You could argue that 999 isn't a game, and I'd agree with you.  It's for the thinking man, requiring plenty of reading and an ability to problem-solve; all it takes to solve most puzzles is exploring rooms, tapping on items that catch your interest, combining items (say, a whetstone and a rusted knife to create a sharp knife, or a water bottle, dry ice, rope, and water to create a dry ice bomb), and some math.  It's nothing too strenuous, with your teammates giving you hints if you struggle too much.  Still, there's a sense of accomplishment when you solve a puzzle, and the game makes sure to praise you when you do well through some encouraging words from your partners -- and of course, the meme-tastic "YOU FOUND IT" whenever you finish.  But the puzzles are only a small piece of the equation (hur hur).  999 isn't really a game.  It's an experience.

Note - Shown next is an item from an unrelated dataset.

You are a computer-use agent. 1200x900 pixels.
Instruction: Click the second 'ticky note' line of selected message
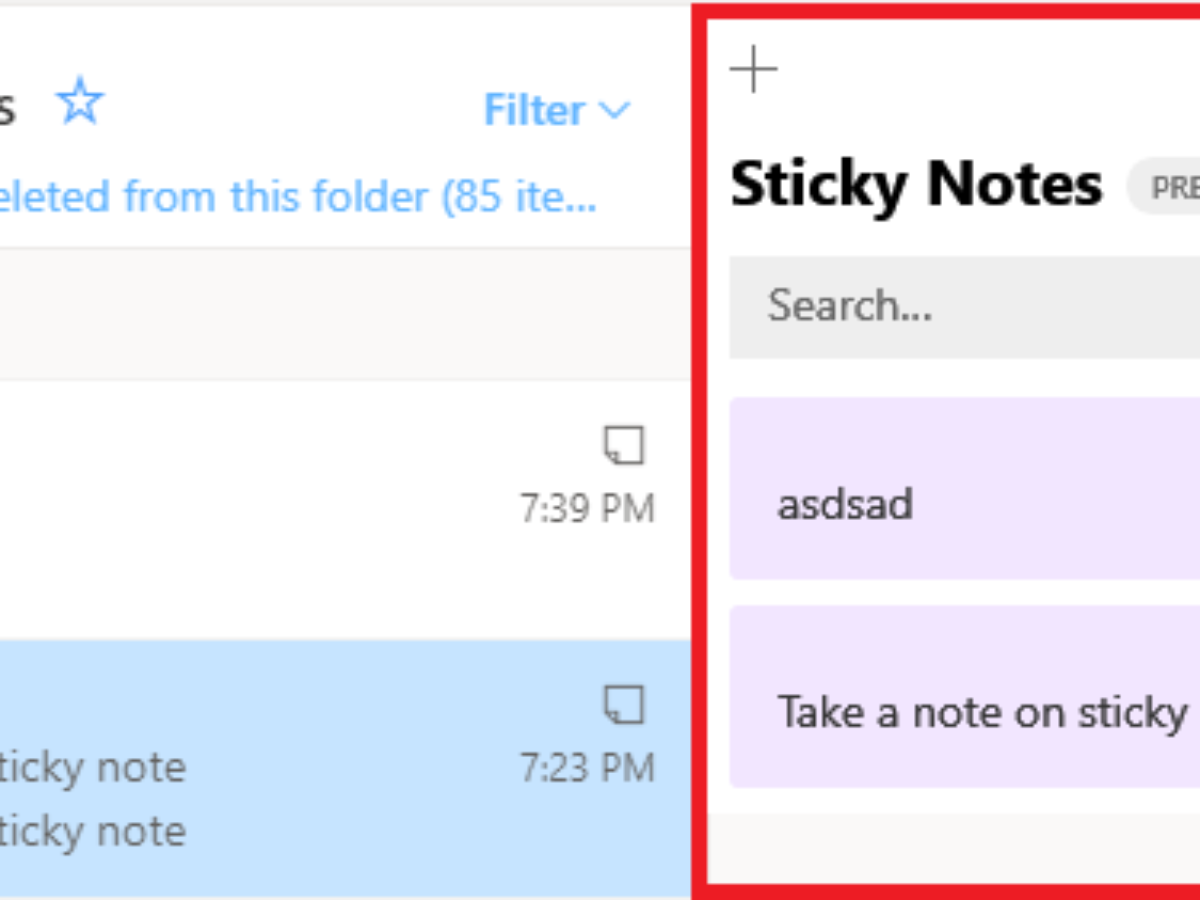coord(93,831)
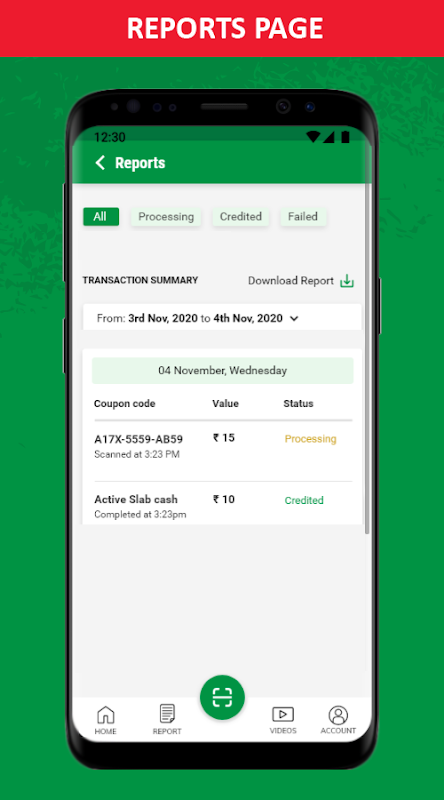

Something like 999 doesn't come along too often, at least in the States.  True, we have games like the Ace Attorney series (also awesome), and old-timey adventure games on antiquated PC tech (presumably awesome), and there's been a slight resurgence with the semi-recent release of L.A. Noire (sufficiently awesome...in 3D!).  But visual novels, I presume, aren't a real money maker in America -- not in the era of Master Chief and Marcus Fenix and enough virtual guns to ransack the Mushroom Kingdom.  So when they do come, be sure to appreciate them; if you have a DS, buy 999...if you can find it, at least.  If you don't, go to YouTube; there's probably a playthrough there.

As for me?  Well, I hear that a sequel is coming.  Extreme Escape Adventure: Good People Die.  So I'm gonna go climb a mountain and squeal like a schoolgirl until it comes out.  IF it comes to America.  If it doesn't?  Well...I guess I'll just have to take a little trip to Japan, won't I?